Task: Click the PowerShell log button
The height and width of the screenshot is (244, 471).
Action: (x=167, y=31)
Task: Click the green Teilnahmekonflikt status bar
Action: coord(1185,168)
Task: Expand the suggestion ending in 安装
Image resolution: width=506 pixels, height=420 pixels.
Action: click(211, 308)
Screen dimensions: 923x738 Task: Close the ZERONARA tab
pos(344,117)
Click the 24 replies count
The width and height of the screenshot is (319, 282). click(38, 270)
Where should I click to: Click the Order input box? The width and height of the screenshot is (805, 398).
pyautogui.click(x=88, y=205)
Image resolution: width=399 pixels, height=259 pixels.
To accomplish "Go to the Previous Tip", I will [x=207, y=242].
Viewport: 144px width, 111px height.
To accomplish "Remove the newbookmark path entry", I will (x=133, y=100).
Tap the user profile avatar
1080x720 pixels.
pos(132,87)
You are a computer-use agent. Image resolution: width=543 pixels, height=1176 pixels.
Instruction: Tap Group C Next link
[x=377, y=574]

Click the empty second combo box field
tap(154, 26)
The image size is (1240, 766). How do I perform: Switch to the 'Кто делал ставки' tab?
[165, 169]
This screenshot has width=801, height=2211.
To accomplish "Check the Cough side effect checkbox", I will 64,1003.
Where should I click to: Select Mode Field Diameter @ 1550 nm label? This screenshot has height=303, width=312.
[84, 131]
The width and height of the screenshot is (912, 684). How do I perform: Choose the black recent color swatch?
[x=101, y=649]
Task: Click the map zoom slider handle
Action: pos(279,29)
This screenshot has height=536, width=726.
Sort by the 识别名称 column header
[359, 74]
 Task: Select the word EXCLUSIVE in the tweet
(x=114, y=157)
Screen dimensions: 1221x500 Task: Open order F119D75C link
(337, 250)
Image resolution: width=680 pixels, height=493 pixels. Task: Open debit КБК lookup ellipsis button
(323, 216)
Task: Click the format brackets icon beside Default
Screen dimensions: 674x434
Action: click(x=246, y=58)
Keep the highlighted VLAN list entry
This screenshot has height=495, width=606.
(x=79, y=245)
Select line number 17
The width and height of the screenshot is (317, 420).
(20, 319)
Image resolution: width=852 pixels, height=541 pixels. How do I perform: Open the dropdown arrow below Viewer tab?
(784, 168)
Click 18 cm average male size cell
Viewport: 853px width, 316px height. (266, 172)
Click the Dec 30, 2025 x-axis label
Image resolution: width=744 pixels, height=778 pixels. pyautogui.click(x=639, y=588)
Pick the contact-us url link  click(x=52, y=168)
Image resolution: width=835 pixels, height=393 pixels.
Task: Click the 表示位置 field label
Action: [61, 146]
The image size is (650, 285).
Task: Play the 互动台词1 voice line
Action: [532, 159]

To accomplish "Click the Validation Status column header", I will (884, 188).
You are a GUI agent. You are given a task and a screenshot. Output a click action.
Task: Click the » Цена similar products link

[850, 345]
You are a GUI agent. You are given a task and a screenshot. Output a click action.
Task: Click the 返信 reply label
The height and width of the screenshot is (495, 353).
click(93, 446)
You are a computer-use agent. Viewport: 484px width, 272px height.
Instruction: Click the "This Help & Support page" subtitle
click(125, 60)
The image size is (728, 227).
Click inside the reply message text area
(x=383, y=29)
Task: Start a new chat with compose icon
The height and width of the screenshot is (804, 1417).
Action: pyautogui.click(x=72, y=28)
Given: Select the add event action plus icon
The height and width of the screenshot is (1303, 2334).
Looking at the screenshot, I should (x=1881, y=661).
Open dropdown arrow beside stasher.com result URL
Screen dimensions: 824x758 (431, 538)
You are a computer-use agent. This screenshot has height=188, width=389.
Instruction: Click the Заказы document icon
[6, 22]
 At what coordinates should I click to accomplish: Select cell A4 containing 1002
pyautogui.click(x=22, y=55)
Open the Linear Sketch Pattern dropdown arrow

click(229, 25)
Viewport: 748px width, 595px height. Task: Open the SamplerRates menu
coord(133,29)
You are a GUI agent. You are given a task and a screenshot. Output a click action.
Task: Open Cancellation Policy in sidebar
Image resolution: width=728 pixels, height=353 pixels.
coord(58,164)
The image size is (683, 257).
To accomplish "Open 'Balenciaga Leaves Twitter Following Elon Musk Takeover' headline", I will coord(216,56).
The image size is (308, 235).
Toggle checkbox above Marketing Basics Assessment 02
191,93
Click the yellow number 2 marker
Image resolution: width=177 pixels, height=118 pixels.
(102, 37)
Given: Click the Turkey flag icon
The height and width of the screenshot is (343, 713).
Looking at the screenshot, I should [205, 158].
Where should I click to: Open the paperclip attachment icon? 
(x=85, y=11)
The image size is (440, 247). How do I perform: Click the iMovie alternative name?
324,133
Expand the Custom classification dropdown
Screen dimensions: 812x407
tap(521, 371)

+ + +

Your assignment: Using the data above, tally each line in which "Expand" appears and give the number with no other words.

Solution for this task: 2